Preparation and thermal properties of hybrid composites made of a phase change material and three-dimensional networked graphene

doi:10.12028/j.issn.2095-4239.2017.0070

Abstract

Abstract: Hybrid composites made of three-dimensional (3D) networked graphene and a phase change material (PCM) were synthesized by hydrothermal processing of graphene nanoplates (GNPs) and graphene oxide. Palmitic acid (PA) was used as the PCM. The composite PCM were prepared by vacuum impregnation. The effects of the type and content of GNPs on the thermal properties of the composite PCMs were investigated. The results showed that an increase in the content of GNPs increased the thermal conductivity of the composites PCMs. The type of GNPs had an influence on the thermal properties of the PCM composites The M-type of GNPs had the most significant effect on the thermal conductivity of the composite PCMs.
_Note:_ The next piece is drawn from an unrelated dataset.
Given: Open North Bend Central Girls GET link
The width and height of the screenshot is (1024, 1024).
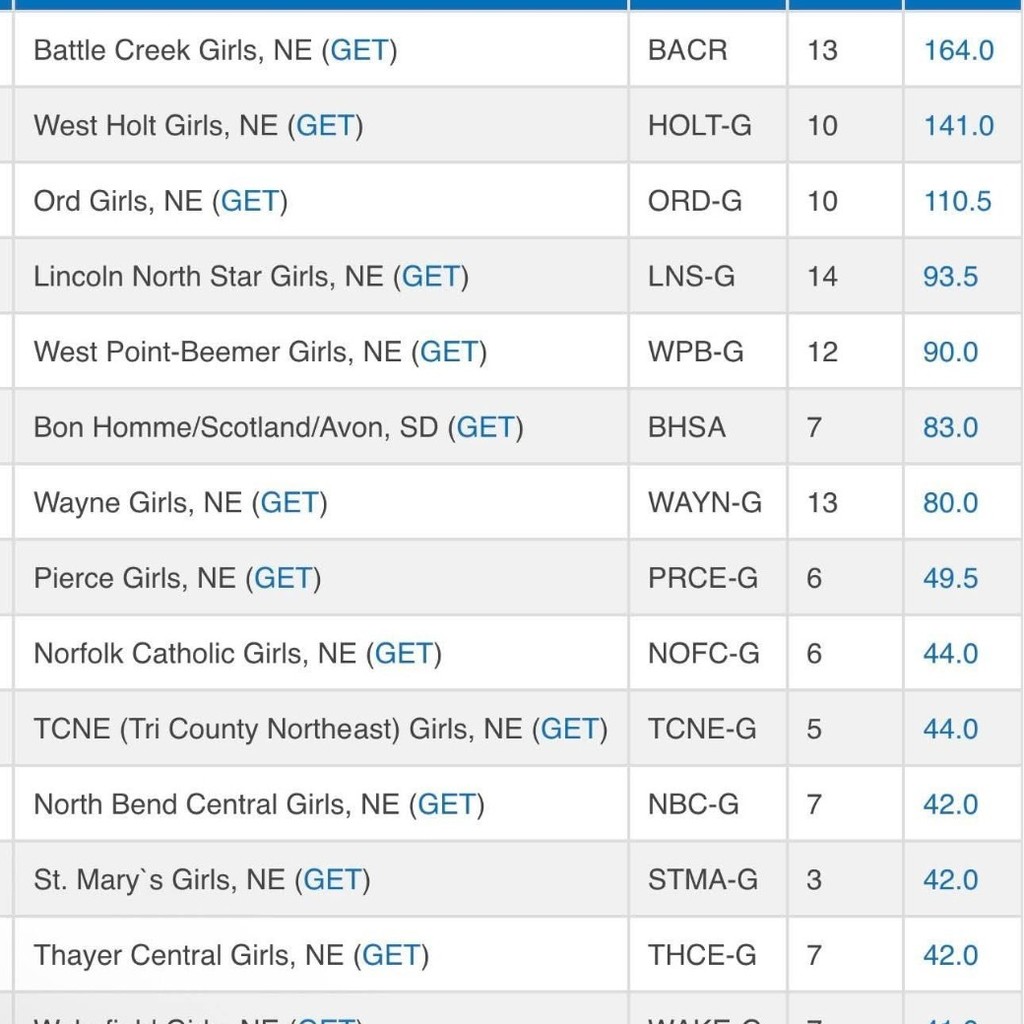Looking at the screenshot, I should (x=446, y=805).
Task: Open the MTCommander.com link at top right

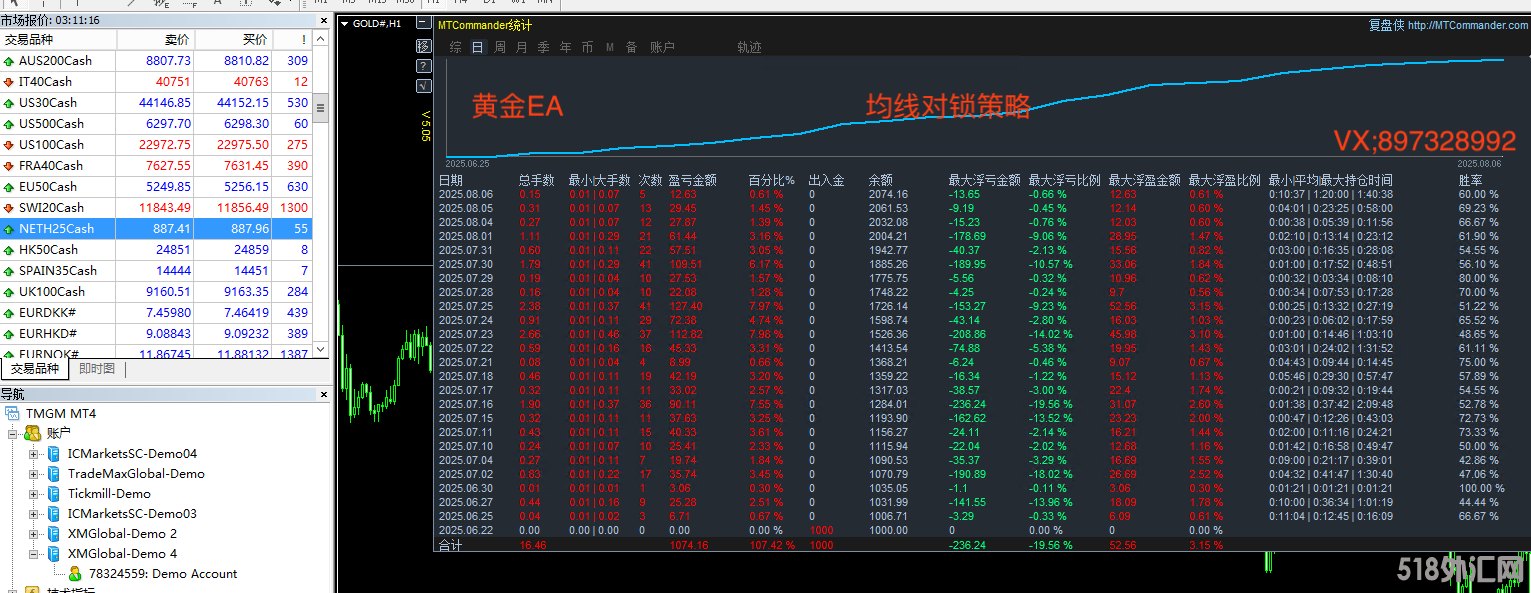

No obvious changes to the latent heat and the phase change temperature were observed. When the content of GNPs was 8%, the thermal conductivity was 0.634 W/(m•K), which was almost a 3-fold increase compared with the PA. The heat transfer enhancement mechanisms were also discussed.

Key words: graphene, phase change material, thermal conductivity, thermal properties

WANG Ya, ZHANG Dong. Preparation and thermal properties of hybrid composites made of a phase change material and three-dimensional networked graphene[J]. Energy Storage Science and Technology, 2017, 6(4): 675-680.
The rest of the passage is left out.